Listed entries.
------------------------------------------------

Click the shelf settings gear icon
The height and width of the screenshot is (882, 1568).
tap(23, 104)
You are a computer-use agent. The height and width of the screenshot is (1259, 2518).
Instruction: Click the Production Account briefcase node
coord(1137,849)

------------------------------------------------

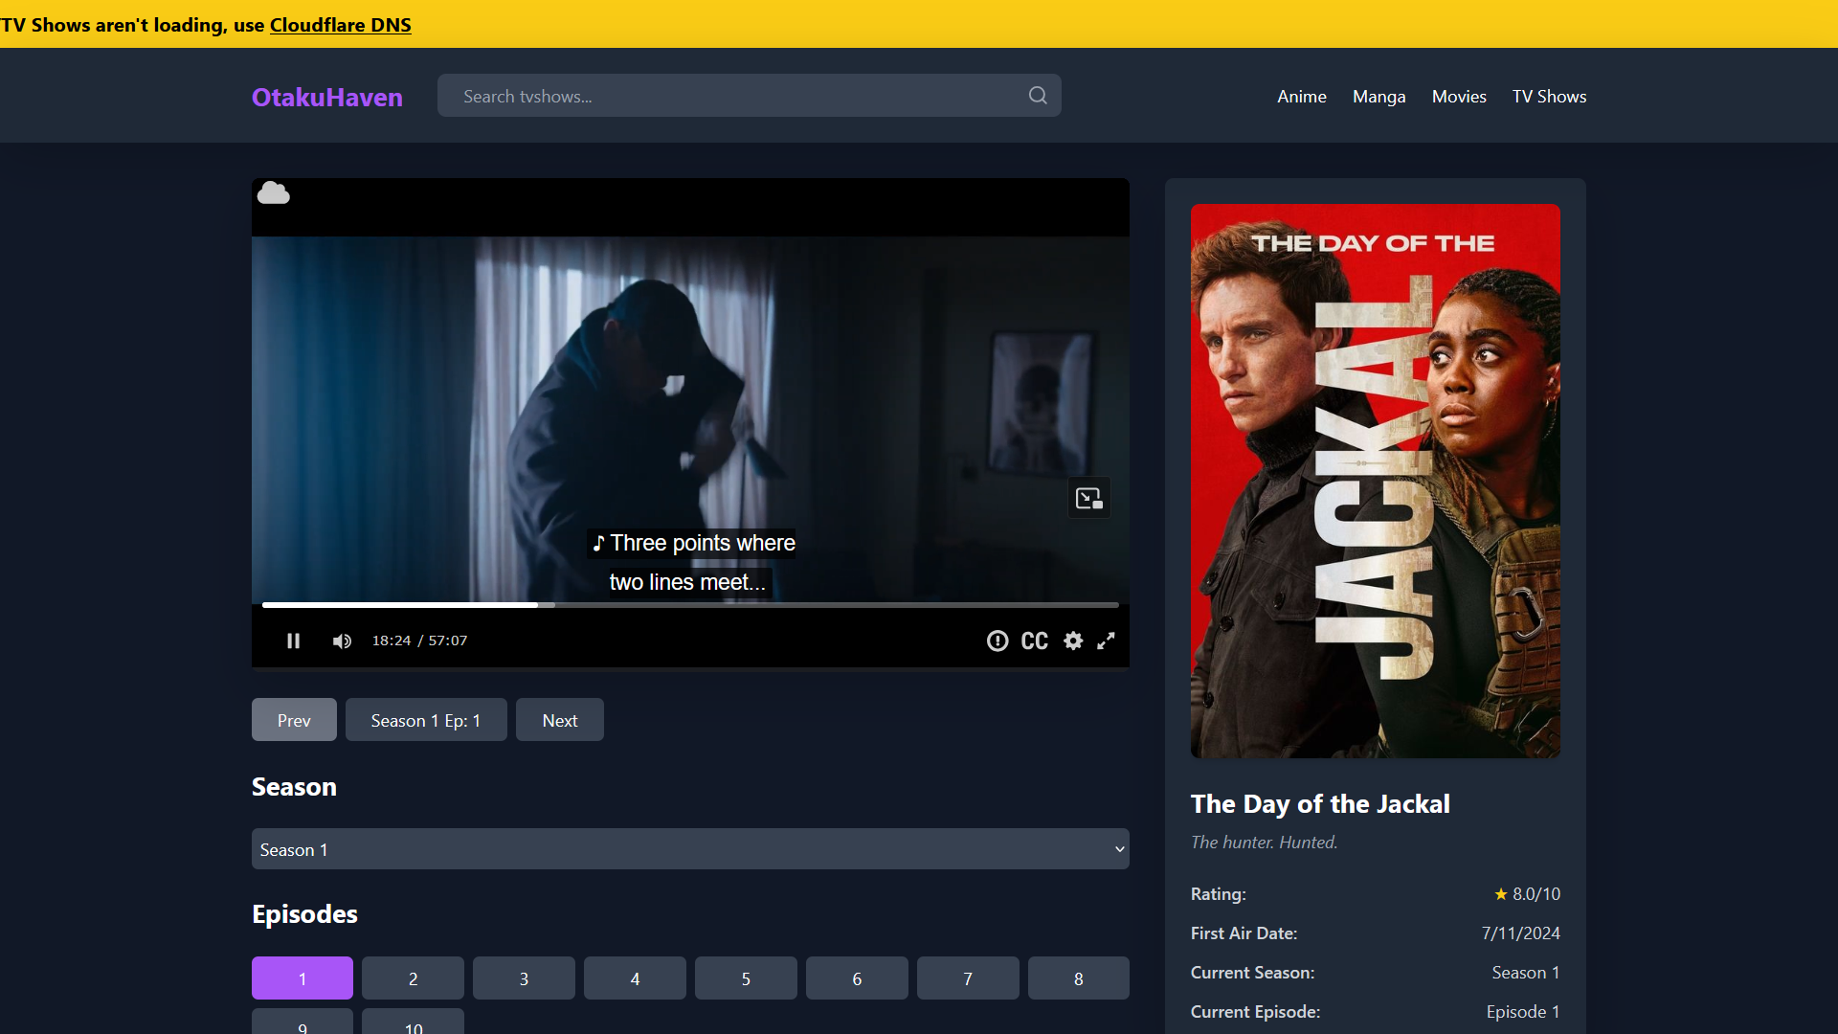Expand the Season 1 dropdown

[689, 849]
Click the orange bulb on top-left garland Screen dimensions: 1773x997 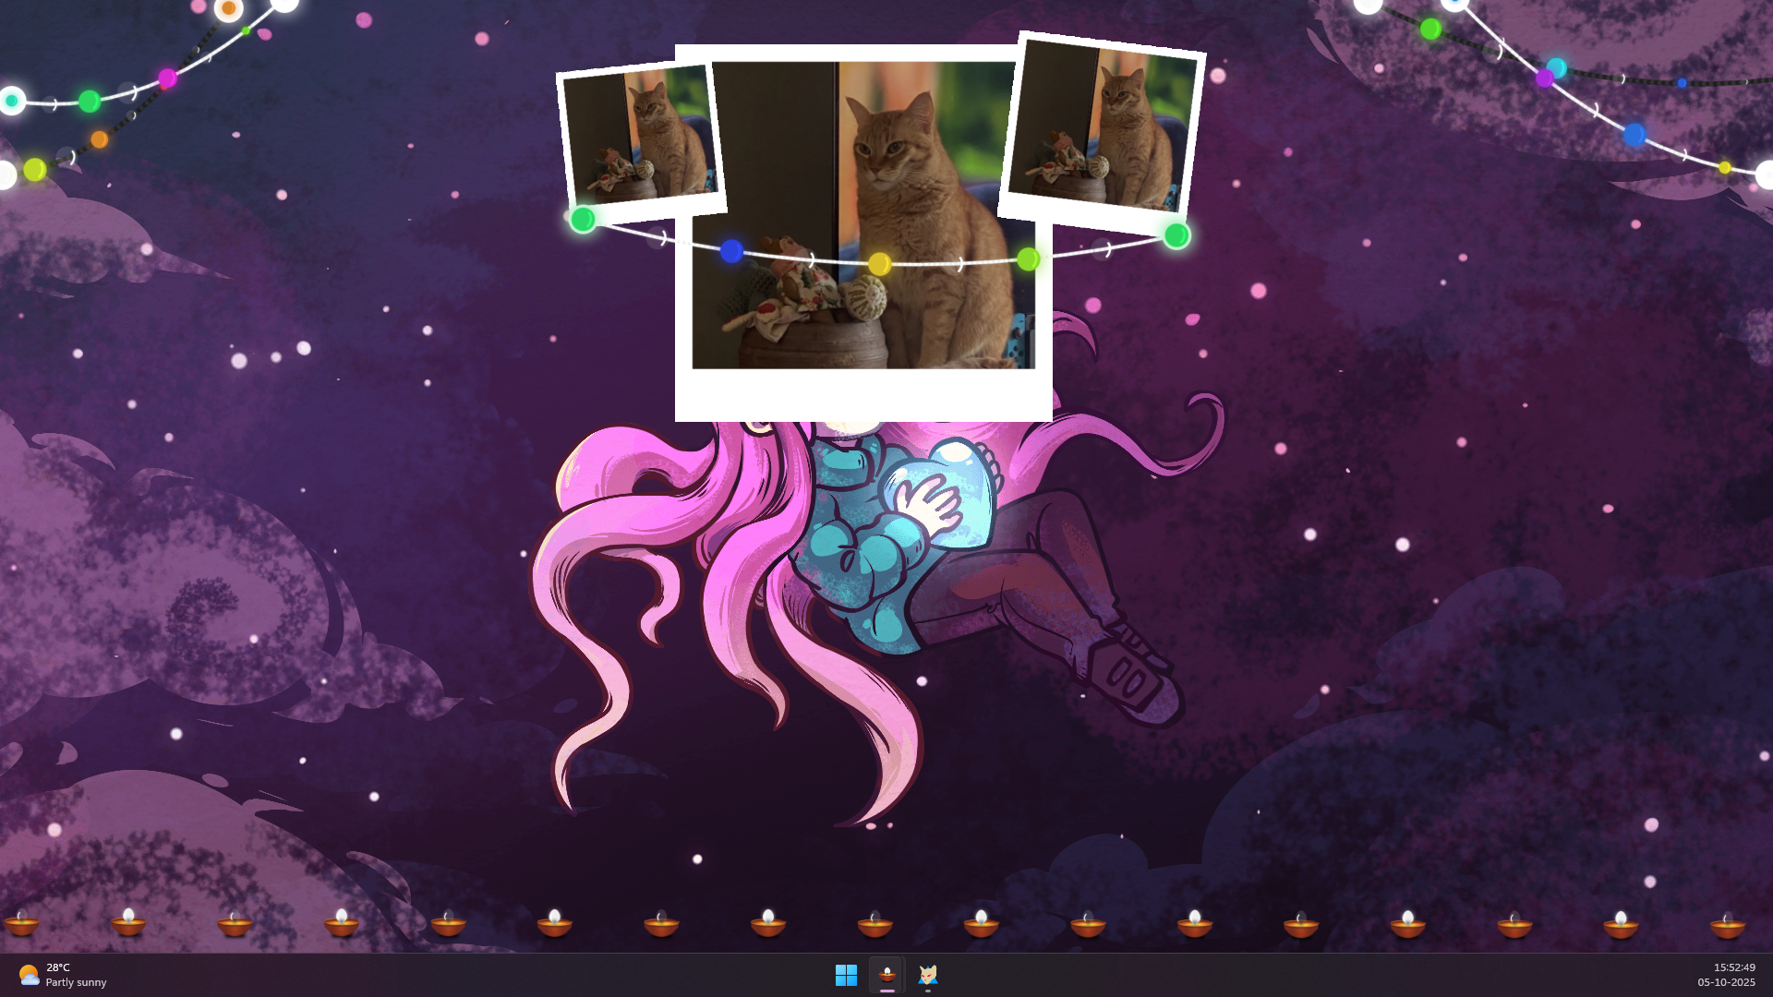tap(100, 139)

------------------------------------------------

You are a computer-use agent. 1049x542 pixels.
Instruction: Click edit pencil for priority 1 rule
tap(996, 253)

------------------------------------------------

Your objective.
Reproduce each line from the records that contains the word "computer".

Response to the exercise.
You are a computer-use agent. The height and width of the screenshot is (1259, 2518).
You are a computer-use agent. 1049x542 pixels.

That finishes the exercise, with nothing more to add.